▶ _What is expected_
Transcribe exactly, please, the line bearing "Given: Click the" and all later lines through the end of the records, with the pictures left out.

▶ _Material for this task_
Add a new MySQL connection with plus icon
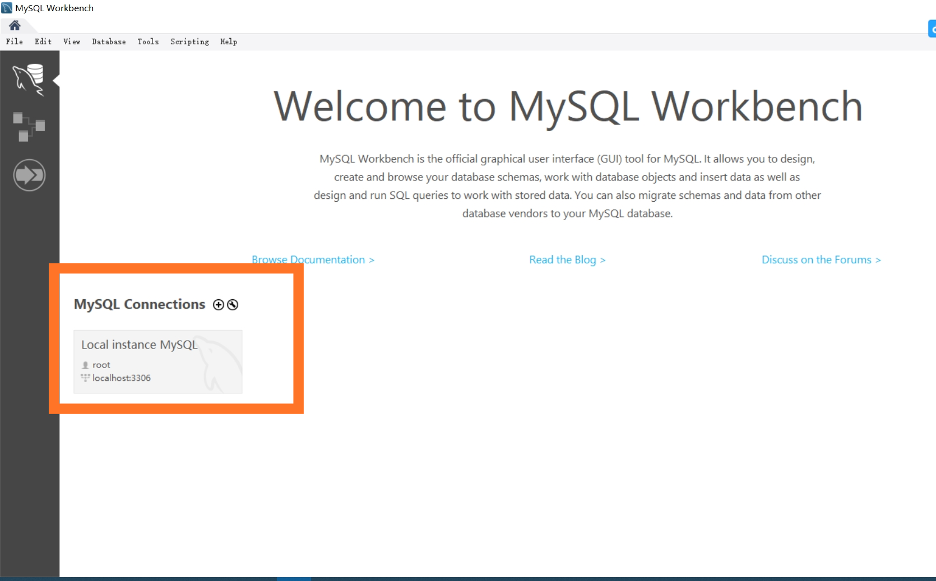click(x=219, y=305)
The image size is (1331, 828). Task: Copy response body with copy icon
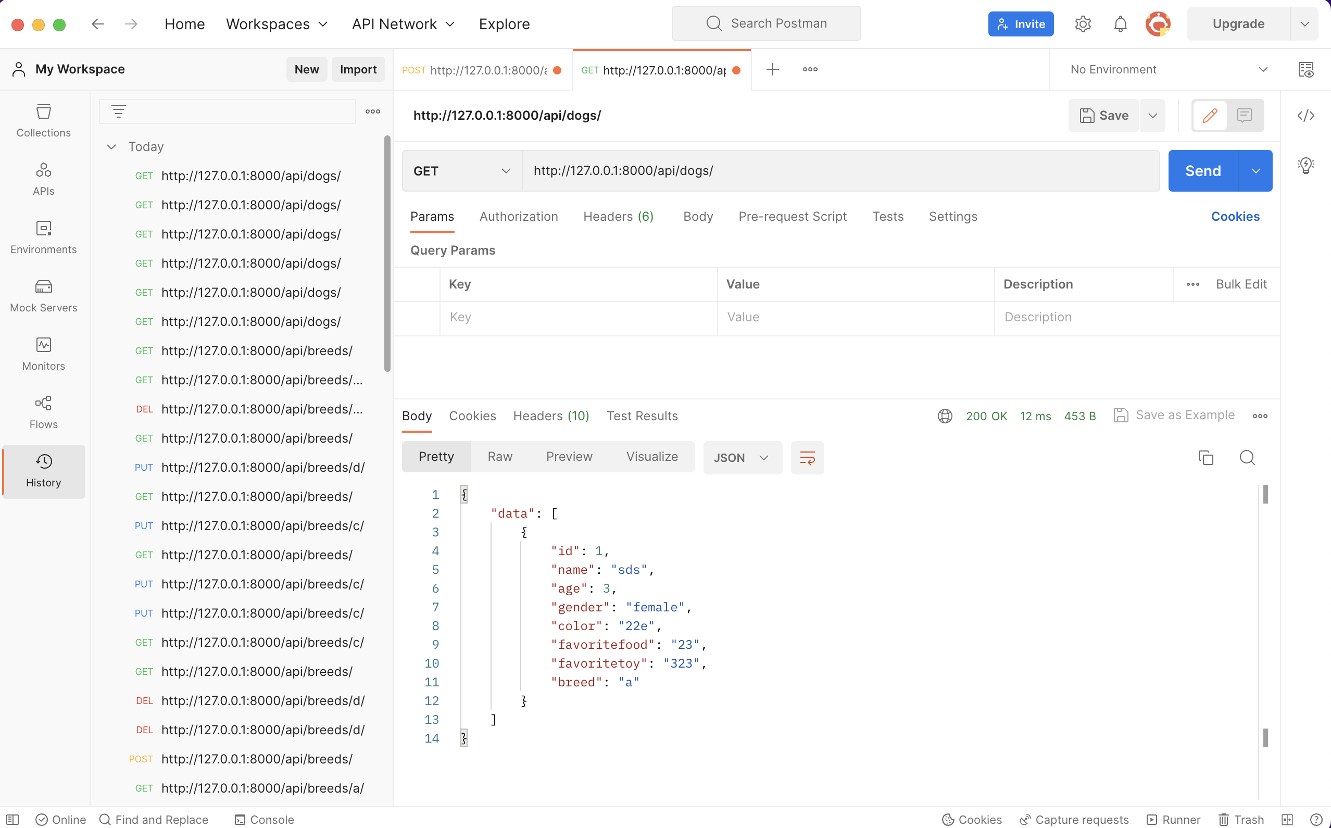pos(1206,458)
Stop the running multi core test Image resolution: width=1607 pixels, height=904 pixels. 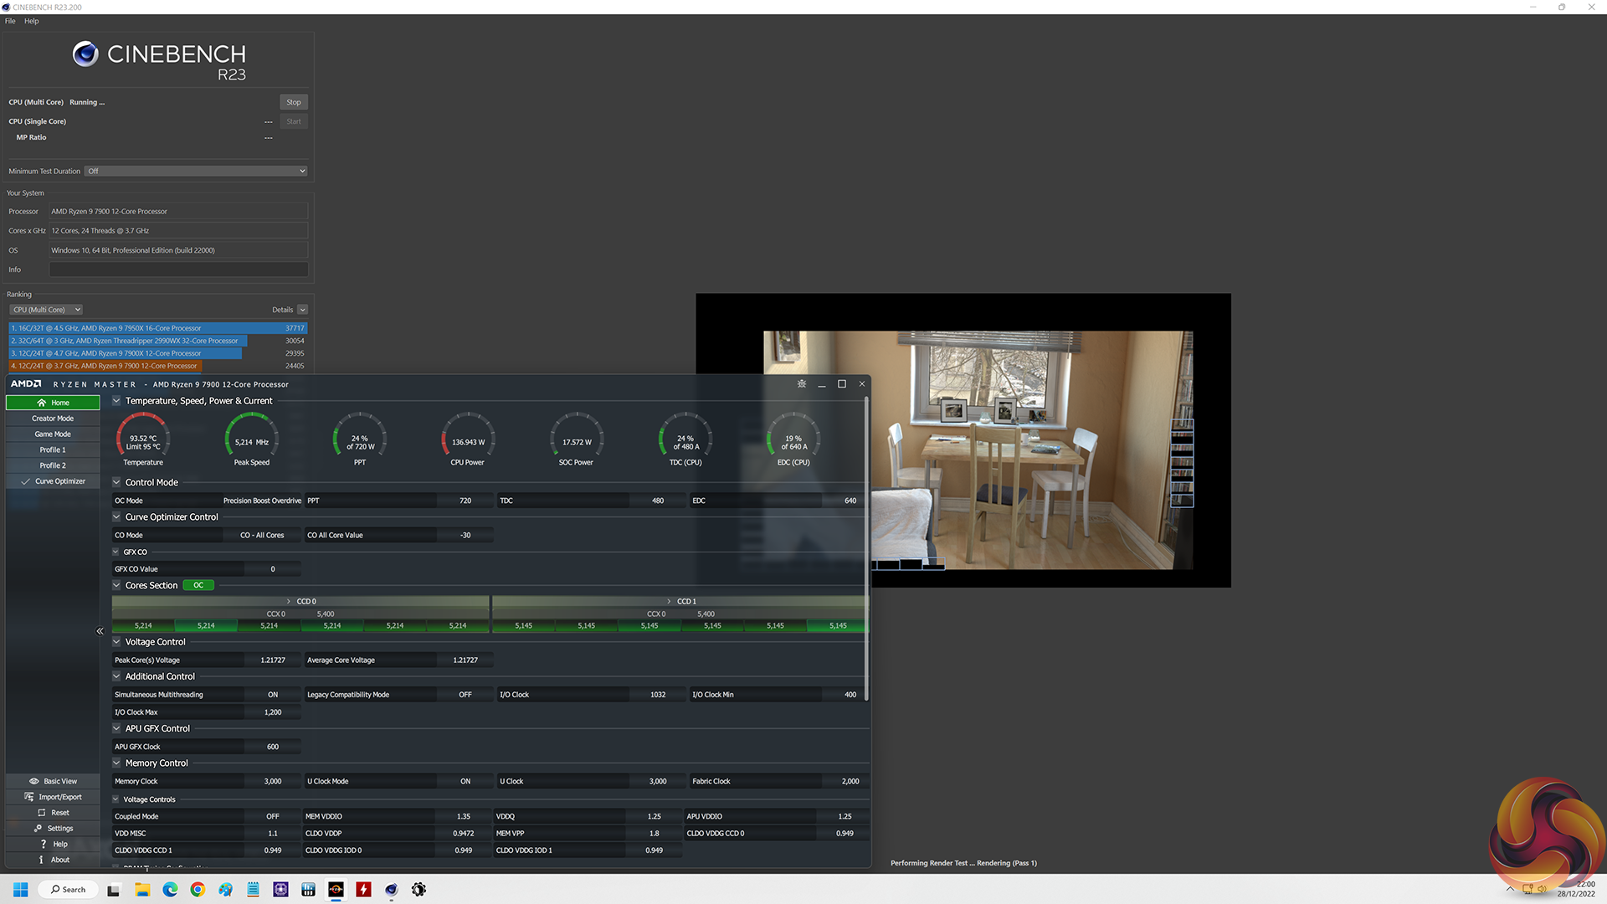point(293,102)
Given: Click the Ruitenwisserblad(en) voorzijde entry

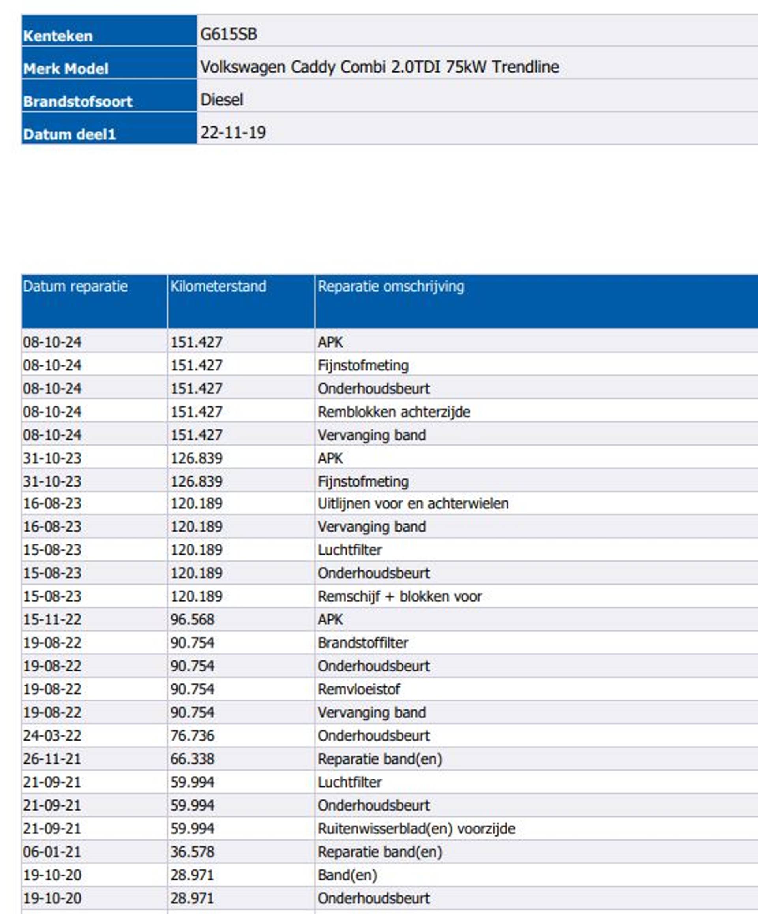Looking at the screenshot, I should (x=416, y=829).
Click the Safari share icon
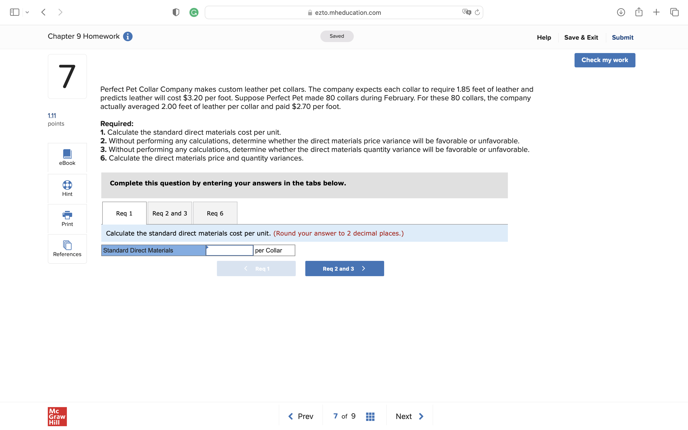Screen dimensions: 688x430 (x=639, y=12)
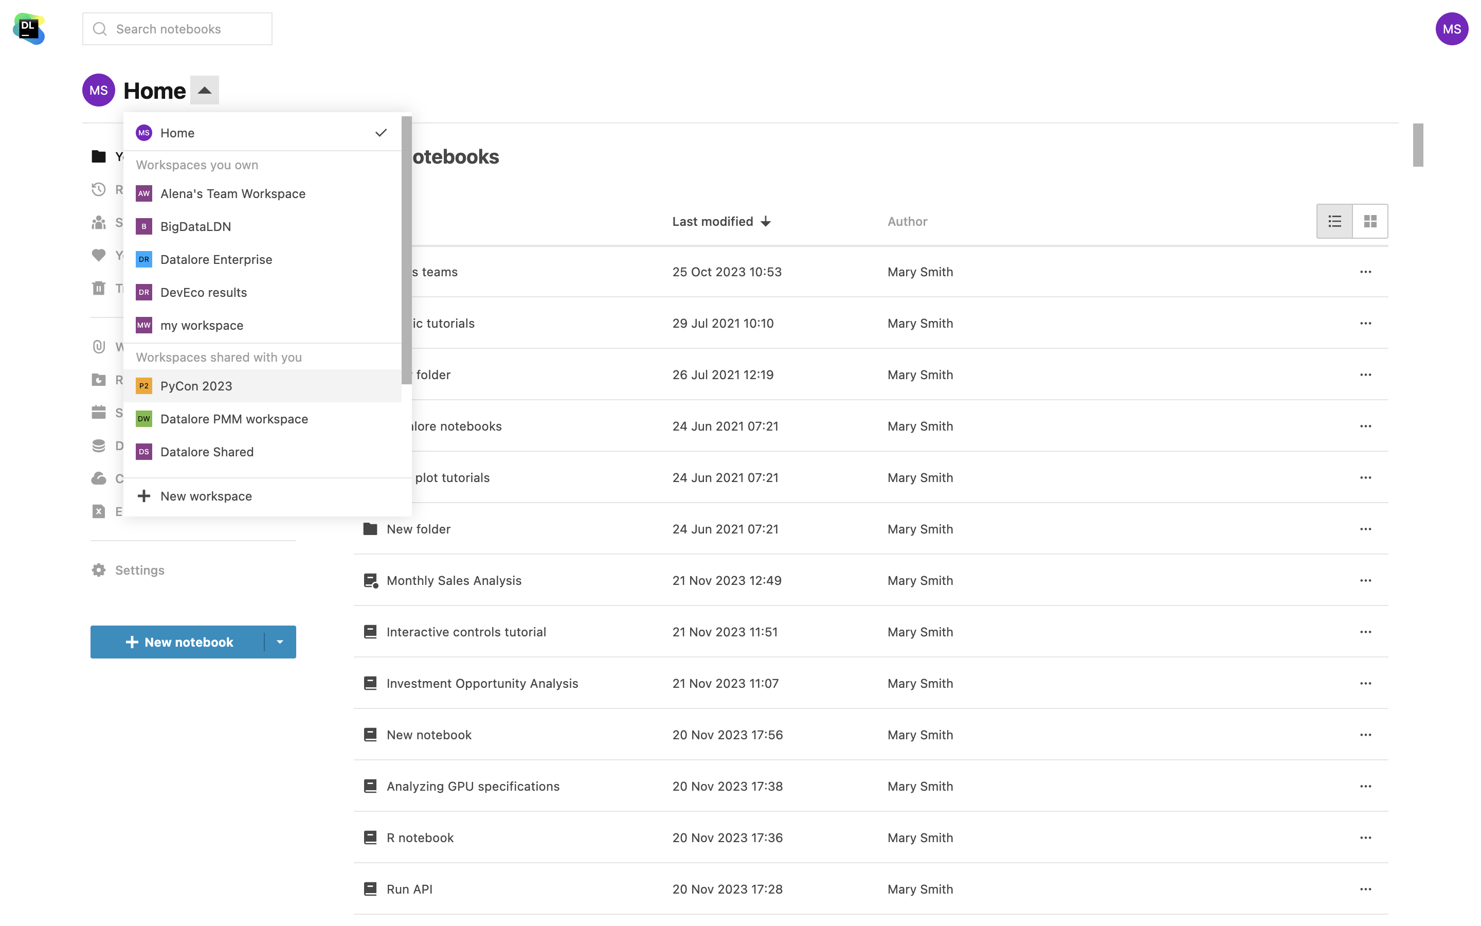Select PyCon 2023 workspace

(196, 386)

▶ _Written response_
Given: Click the Ruitenwisserblad(en) voorzijde entry

Looking at the screenshot, I should (x=416, y=829).
Click the Safari share icon
Screen dimensions: 688x430 (x=639, y=12)
Select PyCon 2023 workspace

(196, 386)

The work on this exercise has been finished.